Senaryonun diğer yarısına katkıda bulunan filmin yönetmeni Kazuhiko Hasegawa ise eğitimini Japon sinemasının büyük ustalarından Shoei Imamura’dan almış (ki Takashi Miike kendisinin sınıf arkadaşı olur), o dönem sektörü içine alan furyadan ötürü ister istemez dahil olduğu şekilde 1970’lerin ilk yarısından Nikkatsu’nun “romanporno” filmlerinde yönetmen olarak yeralmış ve ardından Nikkatsu’dan ayrıldıktan sonraki ilk iş olarak Japon toplumunda hızla yükselen suç oranına dikkat çeken Young Killer filmiyle dikkat çekmiş. Hasegawa, ikinci uzun metraj filmi olan The Man Who Stole The Sun filmiyle Blue Ribbon ödüllerinde En İyi Yönetmen seçilip hatırı sayılır bir gişe başarısı elde etmesine rağmen bu filmle yönetmenliği bıraktı ve 1982’de kendisi gibi sektöre mesafeli durmaya karar vermiş yönetmenlerce kurulan yapım şirketi Director’s Company ile hiçbiri 35 yaşını geçmemiş olan genç yönetmenleri desteklemeye başladı.

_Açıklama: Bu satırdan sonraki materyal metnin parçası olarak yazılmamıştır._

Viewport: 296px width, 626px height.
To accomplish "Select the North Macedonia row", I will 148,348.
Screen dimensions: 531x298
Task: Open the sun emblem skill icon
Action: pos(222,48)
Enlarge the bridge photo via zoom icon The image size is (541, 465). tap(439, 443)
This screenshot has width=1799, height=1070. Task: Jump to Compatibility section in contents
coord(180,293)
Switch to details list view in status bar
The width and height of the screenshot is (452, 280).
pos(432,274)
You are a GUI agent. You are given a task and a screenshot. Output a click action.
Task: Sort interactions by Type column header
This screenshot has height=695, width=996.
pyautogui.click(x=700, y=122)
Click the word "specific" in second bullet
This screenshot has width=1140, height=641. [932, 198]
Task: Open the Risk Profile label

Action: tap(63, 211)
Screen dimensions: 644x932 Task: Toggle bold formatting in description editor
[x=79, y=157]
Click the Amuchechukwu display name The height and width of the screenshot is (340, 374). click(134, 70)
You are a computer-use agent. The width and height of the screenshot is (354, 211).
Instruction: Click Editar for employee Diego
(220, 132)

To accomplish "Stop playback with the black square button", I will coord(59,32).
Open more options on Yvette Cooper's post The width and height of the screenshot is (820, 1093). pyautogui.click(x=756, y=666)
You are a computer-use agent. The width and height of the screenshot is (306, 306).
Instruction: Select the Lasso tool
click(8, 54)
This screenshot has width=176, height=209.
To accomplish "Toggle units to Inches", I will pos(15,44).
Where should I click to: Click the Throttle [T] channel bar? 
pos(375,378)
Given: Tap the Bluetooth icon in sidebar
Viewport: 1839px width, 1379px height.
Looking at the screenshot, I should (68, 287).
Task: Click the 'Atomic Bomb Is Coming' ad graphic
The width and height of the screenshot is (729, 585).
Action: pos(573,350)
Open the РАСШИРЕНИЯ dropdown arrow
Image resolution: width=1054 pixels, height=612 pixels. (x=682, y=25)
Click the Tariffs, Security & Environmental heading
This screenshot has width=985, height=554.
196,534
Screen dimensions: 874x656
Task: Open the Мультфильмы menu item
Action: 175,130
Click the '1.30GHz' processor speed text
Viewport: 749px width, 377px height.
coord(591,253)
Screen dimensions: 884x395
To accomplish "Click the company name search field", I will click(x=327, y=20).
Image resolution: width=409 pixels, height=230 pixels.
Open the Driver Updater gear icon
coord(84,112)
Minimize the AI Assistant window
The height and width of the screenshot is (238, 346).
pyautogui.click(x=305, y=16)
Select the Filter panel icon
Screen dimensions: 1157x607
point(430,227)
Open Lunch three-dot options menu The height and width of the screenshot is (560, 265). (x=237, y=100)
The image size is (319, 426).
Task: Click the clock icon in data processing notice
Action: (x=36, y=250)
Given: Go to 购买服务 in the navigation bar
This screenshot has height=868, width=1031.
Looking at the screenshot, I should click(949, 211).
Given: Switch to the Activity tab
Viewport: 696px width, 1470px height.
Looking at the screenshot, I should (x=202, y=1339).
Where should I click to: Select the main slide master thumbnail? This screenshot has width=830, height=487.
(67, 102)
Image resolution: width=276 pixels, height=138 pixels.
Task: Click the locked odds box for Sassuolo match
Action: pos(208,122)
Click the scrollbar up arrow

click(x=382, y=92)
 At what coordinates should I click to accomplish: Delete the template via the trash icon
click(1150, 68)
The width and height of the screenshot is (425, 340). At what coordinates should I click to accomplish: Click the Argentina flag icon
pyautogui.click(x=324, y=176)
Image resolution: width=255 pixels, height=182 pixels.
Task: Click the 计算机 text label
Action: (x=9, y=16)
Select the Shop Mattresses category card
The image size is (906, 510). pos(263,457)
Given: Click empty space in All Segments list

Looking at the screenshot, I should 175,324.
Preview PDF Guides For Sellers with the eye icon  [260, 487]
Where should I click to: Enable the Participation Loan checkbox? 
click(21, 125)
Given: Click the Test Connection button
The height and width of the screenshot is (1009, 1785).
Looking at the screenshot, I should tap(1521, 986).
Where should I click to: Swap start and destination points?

“Bubble Age” denen ekonomik altın çağın 90’ların başlarında gürültüyle çökmesinin sonuçlarından biri olarak Director’s Company 1992’de iflas etmiş ama geride Typhoon Club, House of Wedlock, Hall of Eternity gibi Japon sinemasının 80’lerdeki önemli sıradışı filmler bırakmıştır. Kazuhiko Hasegawa’nın nükleer patlamayı anne karnında yaşamış bir birey olarak II. Dünya Savaşı’nın nükleer travması üzerinden filmin elementlerini sunmaktaki başarısını tartışmaya gerek bile görmemekteyim.

prometheus-3

Filmin başarılı görselliğinin arkasındaki isim olan Tatsuo Suzuki ise Blues Brothers ya da French Connection’un yanına yazılabilecek denli yoğun ve uzun araç takibi sahnelerindeki başarısıyla dikkat çekerken farklı şekillerde filmin içerisinde apayrı bir gerçeklik yaratmayı de başarıyor. Öyle ki yardımcı yönetmen Kiyoshi Kurasawa fidyeyle ilgili sahnede paraların gerçek olduğunu düşünen vatandaşların ihbarıyla çatıya çıkan polislerce -bir süreliğine de olsa- gözaltına alınmıştır.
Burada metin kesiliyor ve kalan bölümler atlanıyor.